Turn the entries into a Markdown table with columns Row and Line, starting at the beginning of the entries and ending at the line that contains "point(690,43)". Skip blank lines and leave the pictures out.

▶ RECORDED INFORMATION:
┌──
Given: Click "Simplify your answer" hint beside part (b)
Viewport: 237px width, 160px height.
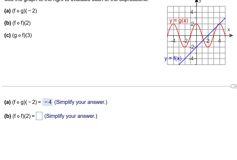Looking at the screenshot, I should tap(71, 116).
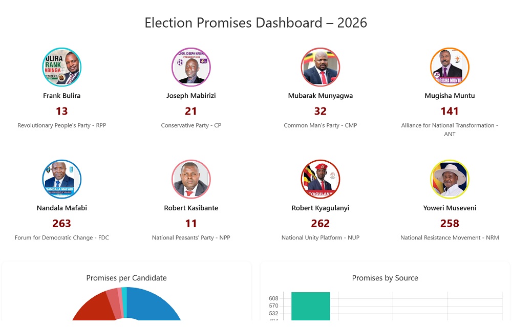Click the blue slice of the pie chart
Screen dimensions: 512x327
154,304
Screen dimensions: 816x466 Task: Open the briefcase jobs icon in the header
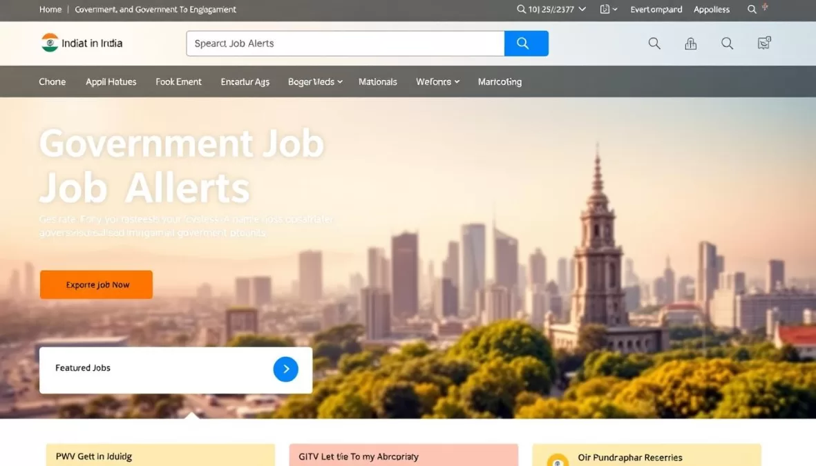point(690,43)
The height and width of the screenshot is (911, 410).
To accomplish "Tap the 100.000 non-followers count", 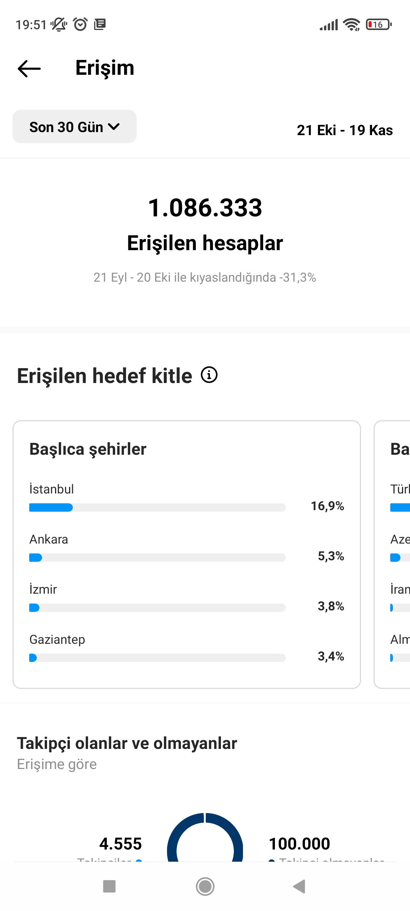I will click(x=300, y=844).
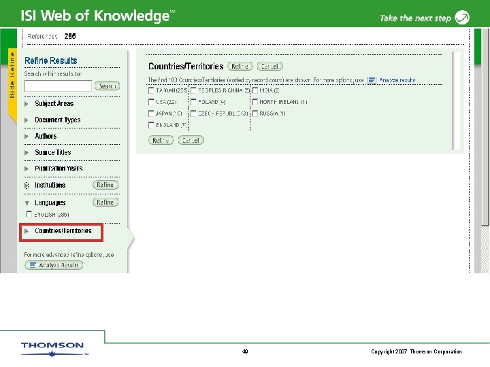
└──
▶ CORRECT RESPONSE:
| Row | Line |
|---|---|
| 1 | Given: Click "Simplify your answer" hint beside part (b) |
| 2 | Viewport: 237px width, 160px height. |
| 3 | Looking at the screenshot, I should tap(71, 116). |
| 4 | Click the blue slice of the pie chart |
| 5 | Screen dimensions: 512x327 |
| 6 | 154,304 |
| 7 | Screen dimensions: 816x466 Task: Open the briefcase jobs icon in the header |
| 8 | point(690,43) |